Figure 1

F-box proteins that function with Skp1. A. The SCF complex. The F-box protein is linked to the core complex through interaction between Skp1 and the F-box. Ubiquitin is transferred from a ubiquitin-conjugating enzyme (E2) onto substrates recruited by the F-box protein. After poly-ubiquitination, the substrate is recognized by the proteasome and degraded (not shown). B. The yeast CBF3 centromere binding complex. Activation of Ctf13 requires association with Skp1. This allows formation of the structural core of the budding yeast centromere binding complex (CBF) comprising Skp1, Ctf13, Cep3 and Ndc10. Ctf13 stability is controlled by ubiquitination dependent on a SCF complex containing the Cdc4 F-box protein.
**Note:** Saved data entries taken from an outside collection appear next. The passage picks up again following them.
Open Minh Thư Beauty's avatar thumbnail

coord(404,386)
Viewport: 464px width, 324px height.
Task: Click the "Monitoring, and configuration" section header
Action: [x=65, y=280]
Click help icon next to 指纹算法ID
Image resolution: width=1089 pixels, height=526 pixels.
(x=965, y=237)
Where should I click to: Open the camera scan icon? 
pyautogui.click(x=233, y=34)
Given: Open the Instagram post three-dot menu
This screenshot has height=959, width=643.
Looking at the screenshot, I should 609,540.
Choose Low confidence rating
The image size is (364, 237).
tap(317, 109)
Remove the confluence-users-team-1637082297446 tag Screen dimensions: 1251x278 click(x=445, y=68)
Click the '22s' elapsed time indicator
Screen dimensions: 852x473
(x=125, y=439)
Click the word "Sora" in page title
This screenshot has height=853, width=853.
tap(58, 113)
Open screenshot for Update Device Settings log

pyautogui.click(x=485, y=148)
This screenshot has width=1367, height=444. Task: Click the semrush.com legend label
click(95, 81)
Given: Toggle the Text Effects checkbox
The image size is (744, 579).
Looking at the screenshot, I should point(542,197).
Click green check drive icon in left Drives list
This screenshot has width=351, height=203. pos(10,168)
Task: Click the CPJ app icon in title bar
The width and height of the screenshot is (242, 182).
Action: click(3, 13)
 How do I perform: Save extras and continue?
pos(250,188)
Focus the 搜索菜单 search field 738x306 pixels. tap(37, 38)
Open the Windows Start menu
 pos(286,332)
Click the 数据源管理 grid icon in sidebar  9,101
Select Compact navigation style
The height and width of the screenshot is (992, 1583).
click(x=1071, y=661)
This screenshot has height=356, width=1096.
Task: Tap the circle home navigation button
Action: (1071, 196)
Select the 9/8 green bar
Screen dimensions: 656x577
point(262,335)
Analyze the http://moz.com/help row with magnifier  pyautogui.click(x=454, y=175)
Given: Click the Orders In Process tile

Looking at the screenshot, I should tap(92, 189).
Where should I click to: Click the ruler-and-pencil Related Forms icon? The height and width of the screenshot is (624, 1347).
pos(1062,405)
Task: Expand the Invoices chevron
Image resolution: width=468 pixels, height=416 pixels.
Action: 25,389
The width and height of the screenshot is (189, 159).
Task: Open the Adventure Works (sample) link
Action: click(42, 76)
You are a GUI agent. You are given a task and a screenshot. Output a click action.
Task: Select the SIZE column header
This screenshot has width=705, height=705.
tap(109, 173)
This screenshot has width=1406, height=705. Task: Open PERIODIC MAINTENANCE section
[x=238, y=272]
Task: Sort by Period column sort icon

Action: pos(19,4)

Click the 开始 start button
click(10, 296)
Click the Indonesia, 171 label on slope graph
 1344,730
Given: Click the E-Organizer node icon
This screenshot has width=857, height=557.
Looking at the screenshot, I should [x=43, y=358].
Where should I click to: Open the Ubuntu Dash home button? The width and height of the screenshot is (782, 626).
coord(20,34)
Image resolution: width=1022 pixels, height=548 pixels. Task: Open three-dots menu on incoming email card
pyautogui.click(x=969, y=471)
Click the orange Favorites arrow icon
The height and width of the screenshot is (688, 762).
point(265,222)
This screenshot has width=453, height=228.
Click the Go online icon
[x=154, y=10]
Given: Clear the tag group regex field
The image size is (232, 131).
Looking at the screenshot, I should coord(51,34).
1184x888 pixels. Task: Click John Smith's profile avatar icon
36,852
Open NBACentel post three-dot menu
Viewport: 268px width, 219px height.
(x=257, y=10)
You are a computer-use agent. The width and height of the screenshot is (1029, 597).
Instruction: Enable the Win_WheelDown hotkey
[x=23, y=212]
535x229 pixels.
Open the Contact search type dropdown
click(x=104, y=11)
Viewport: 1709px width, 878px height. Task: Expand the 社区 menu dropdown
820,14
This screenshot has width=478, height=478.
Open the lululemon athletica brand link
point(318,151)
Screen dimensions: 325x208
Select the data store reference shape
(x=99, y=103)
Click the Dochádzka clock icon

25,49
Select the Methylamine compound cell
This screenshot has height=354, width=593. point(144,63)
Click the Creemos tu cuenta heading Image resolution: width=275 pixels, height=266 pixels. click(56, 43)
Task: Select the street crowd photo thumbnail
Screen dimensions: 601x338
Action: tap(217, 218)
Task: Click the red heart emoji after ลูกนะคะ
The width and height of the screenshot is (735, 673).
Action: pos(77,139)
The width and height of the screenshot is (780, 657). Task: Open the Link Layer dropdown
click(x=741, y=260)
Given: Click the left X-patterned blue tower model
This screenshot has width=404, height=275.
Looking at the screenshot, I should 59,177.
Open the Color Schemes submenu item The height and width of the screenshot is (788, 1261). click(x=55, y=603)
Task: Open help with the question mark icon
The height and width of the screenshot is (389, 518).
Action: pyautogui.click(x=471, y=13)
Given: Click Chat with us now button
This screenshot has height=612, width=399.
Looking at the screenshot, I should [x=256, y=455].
C. The RAVE complex. Skp1 forms the RAVE complex with Rav1 (containing a putative F-box motif) and Rav2. RAVE interacts with the V1 domain of the vacuolar membrane (H+)-ATPase (V-ATPase) and this is required for stable assembly of the V1 domain with the membrane associated V0 domain. Note that V1 and V0 are composed of several proteins. D. The Skp1-Rcy1 recycling complex. The Rcy1 F-box protein regulates the early endosomes (EE) to trans-golgi network (TGN) recycling. The Snc1 SNARE protein is endocytosed into early endosomes and is transported back to the plasma membrane via the trans-golgi network. Rcy1 binds Snc1 and regulate its sorting and marking for recycling by phosphorylation (not shown).